The rest of the time?

“I sit here and I watch the students swing by with scuba diving people, and fish swim by and lobsters hang out,” he said. “It’s kind of a nice habitat. It’s climate controlled, and I get to do my research while I’m down here, so it’s a neat place to be.”

A man flashes a 'hang loose' sign with his hand in front of a round window peering into the ocean, where four scuba divers have gathered for a selfie.
Ditiru poses with some scuba divers outside his window. (drdeepsea/Instagram)

That research is largely performed on himself.

“Before I went underwater, I did a whole host of testing on myself. And then while I’m underwater, I continue to do that testing. That’s blood tests, urine, saliva — we’re testing every single known test known to man at this point,” he said.

“As we do this, we’re continuing to see what happens to the body when we live on the water.”

The idea, he says, is to prepare humans for long periods in restrictive, high-pressure — literally — environments.

“Everybody says, ‘We’re going to Mars, we’re going to Mars, we’re going to Mars.’ Well, not if we don’t work stuff out,” he said. “I’m in an isolated, confined, extreme environment … and it’s very analogous to space travel.”

He’s also hopeful his research will pave the way for more people to live underwater for longer periods of time.

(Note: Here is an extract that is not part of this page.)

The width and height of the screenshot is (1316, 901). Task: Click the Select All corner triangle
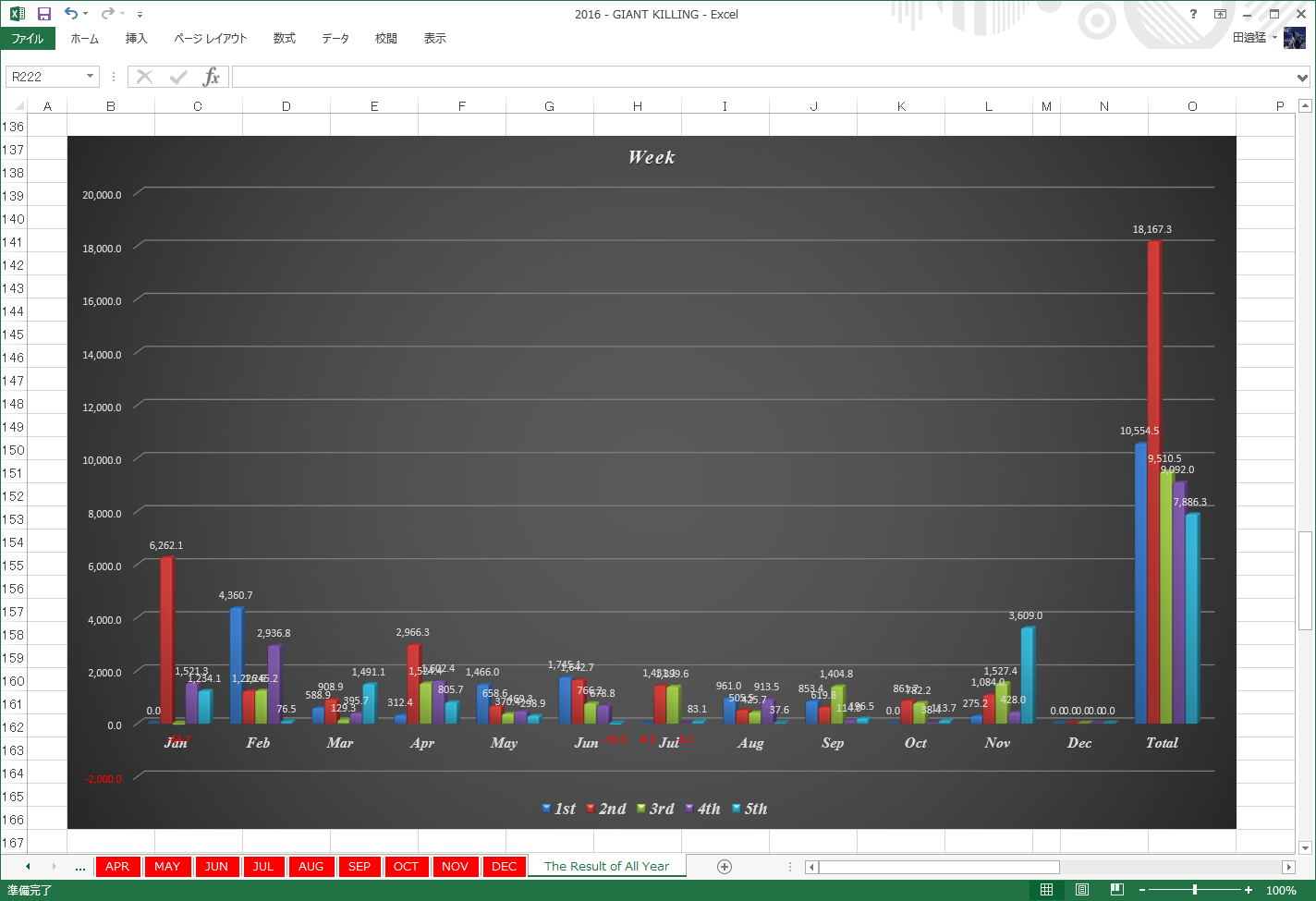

“Joe’s opinion? You should populate the ocean,” he said. “I think this is the beginning of something beautiful. And hopefully, hopefully it goes forward and people start living in the sea.”

‘Everything that we need is on this planet’

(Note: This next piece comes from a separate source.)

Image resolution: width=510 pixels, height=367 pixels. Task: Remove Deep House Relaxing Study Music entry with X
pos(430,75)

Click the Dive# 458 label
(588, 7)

Ditiru says he believes spending time underwater will help humanity better understand our planet, its myriad of life forms and its many untapped resources.

In fact, this whole journey started for him back in 2012, when he joined filmmaker James Cameron’s Deepsea Challenger mission to the bottom of the Mariana Trench — more than 10,600 metres below sea level.

A scuba diver selfie.
Ditiru gets exercise by doing push-ups and going for scuba swims. (drdeepsea.com)

While there, the team discovered a deepsea creature that contains a compound that has potential use in Alzheimer’s treatment.

It got Ditiru wondering: What other unknown treasures are lurking in the ocean’s depths?

“The honest truth is I believe that everything that we need is on this planet,” he said. “We basically just need to go find it.”

But he says he’s cognizant that by expanding into the sea, humans could damage marine environments worse than we already have.

“You have to be an unobtrusive visitor, because that’s what you are. You’re just a visitor,” he said. 

After all, he says, that’s how you learn.

“When you lay in the sand and just watch things, that’s when you actually see what’s going on. If you just swim by and kick up all the sand, you know, you’re never going to find out anything that’s going on.”